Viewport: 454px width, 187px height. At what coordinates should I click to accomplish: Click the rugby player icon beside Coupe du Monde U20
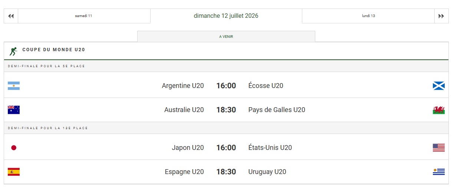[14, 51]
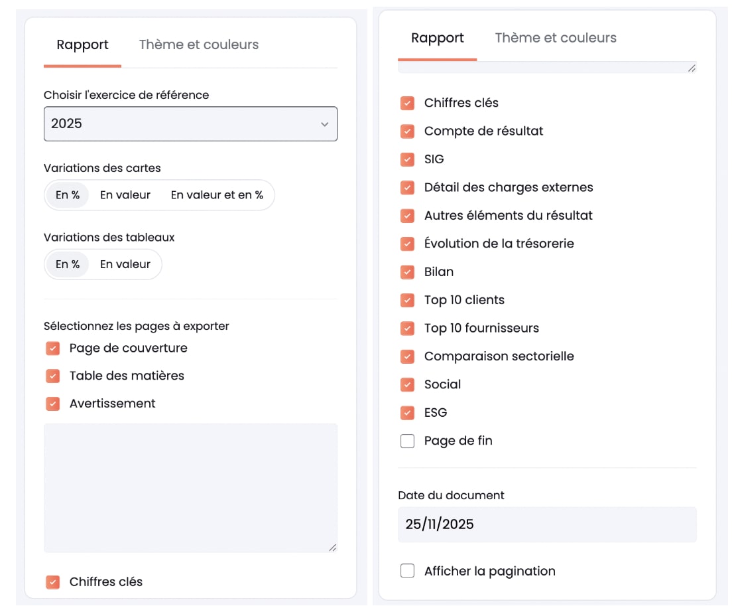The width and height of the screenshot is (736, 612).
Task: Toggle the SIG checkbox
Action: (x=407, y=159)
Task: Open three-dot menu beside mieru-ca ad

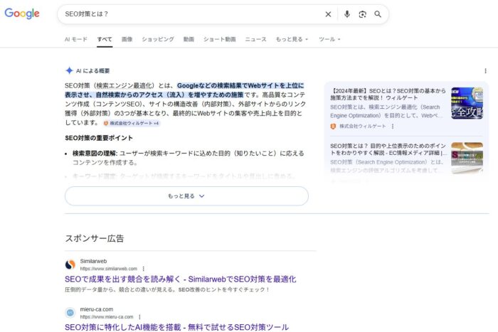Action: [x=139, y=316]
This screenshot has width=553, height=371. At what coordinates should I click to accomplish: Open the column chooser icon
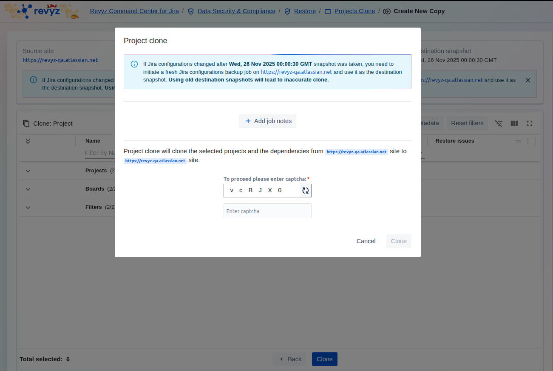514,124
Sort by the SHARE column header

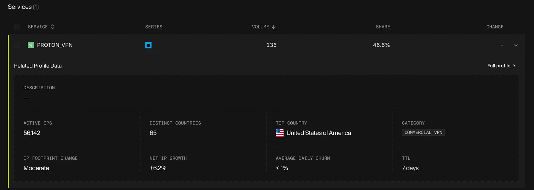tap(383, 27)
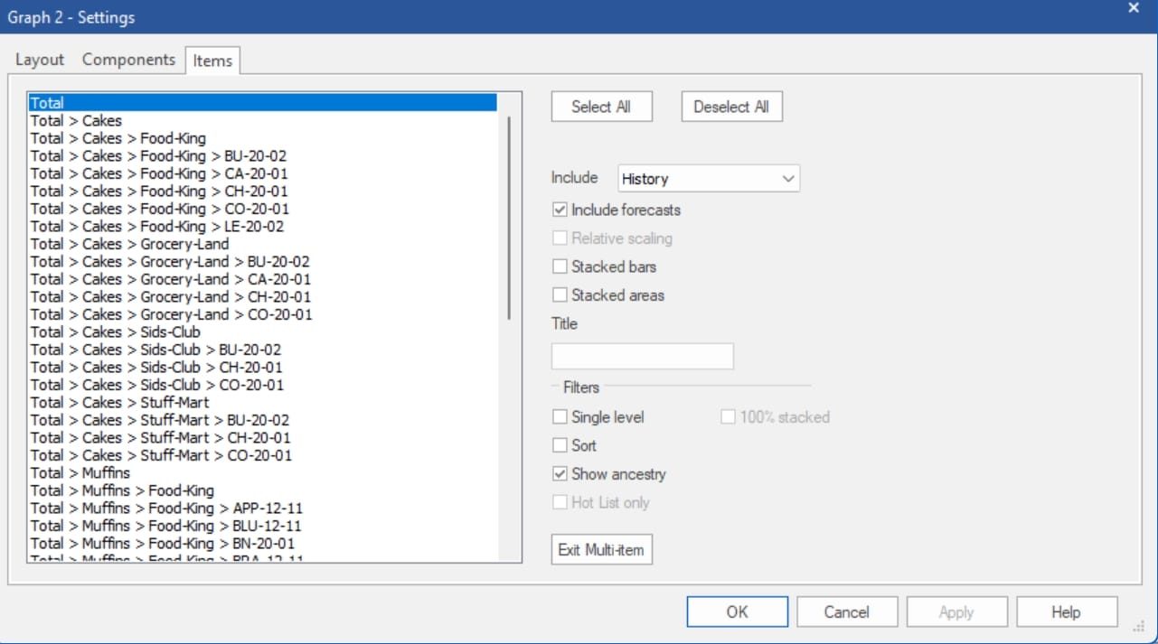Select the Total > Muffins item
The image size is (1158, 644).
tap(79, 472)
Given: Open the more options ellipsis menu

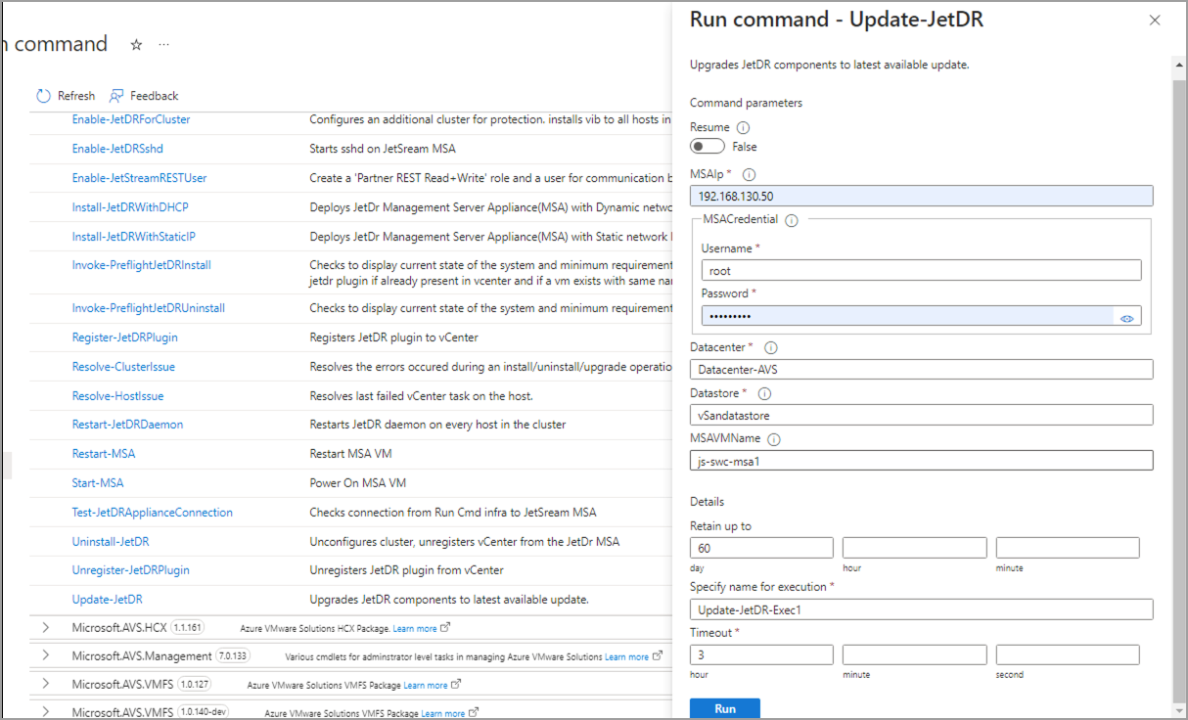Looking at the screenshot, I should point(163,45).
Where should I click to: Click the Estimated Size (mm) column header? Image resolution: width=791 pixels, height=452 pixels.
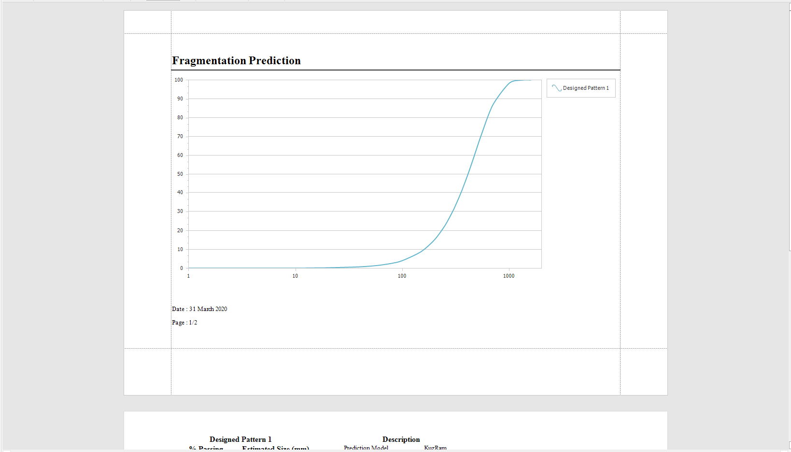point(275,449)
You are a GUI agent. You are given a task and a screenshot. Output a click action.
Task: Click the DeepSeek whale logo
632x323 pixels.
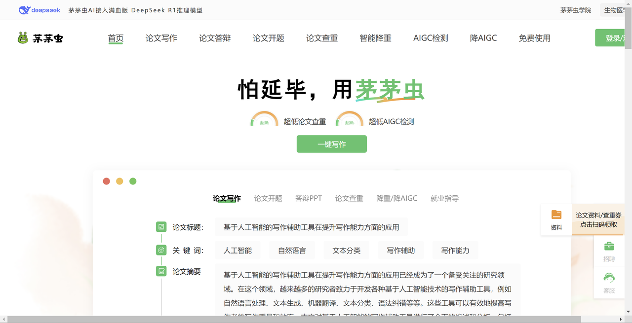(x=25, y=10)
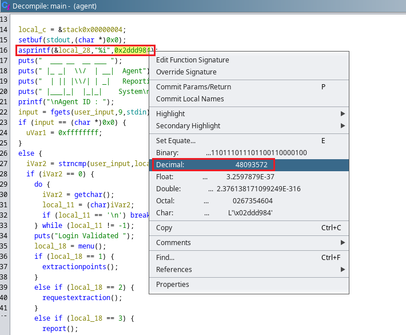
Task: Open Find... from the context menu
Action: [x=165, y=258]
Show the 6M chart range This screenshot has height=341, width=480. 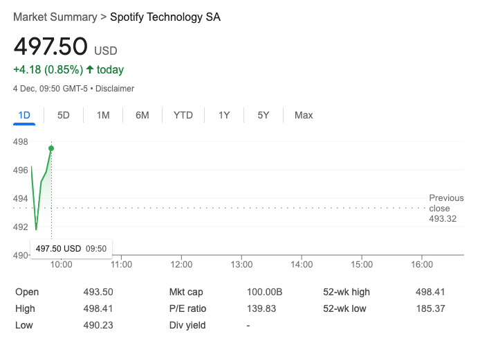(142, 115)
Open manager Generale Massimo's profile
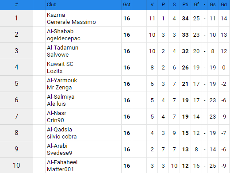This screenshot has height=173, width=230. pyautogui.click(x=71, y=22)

...

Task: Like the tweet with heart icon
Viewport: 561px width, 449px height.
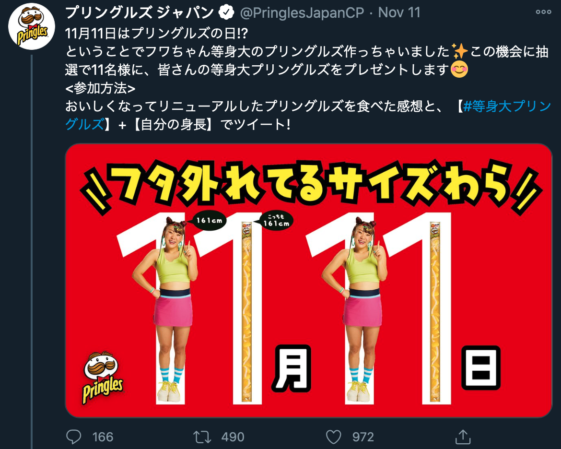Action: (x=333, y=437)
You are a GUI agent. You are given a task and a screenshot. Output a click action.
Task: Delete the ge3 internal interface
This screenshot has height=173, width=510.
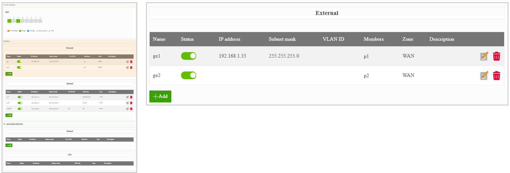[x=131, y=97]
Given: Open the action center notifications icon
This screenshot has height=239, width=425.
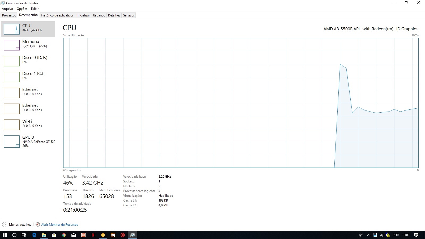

- What you are asked to do: Write out word for word the lines above that run from the one with "Task: Like the tweet with heart icon" to the one with "This screenshot has height=239, width=425.". Include both end lines; exclude the images.

- Answer to this exercise:
Task: Like the tweet with heart icon
Viewport: 561px width, 449px height.
Action: (x=333, y=437)
You are a GUI agent. You are given a task and a screenshot. Output a click action.
Task: Delete the ge3 internal interface
This screenshot has height=173, width=510.
[x=131, y=97]
Given: Open the action center notifications icon
This screenshot has height=239, width=425.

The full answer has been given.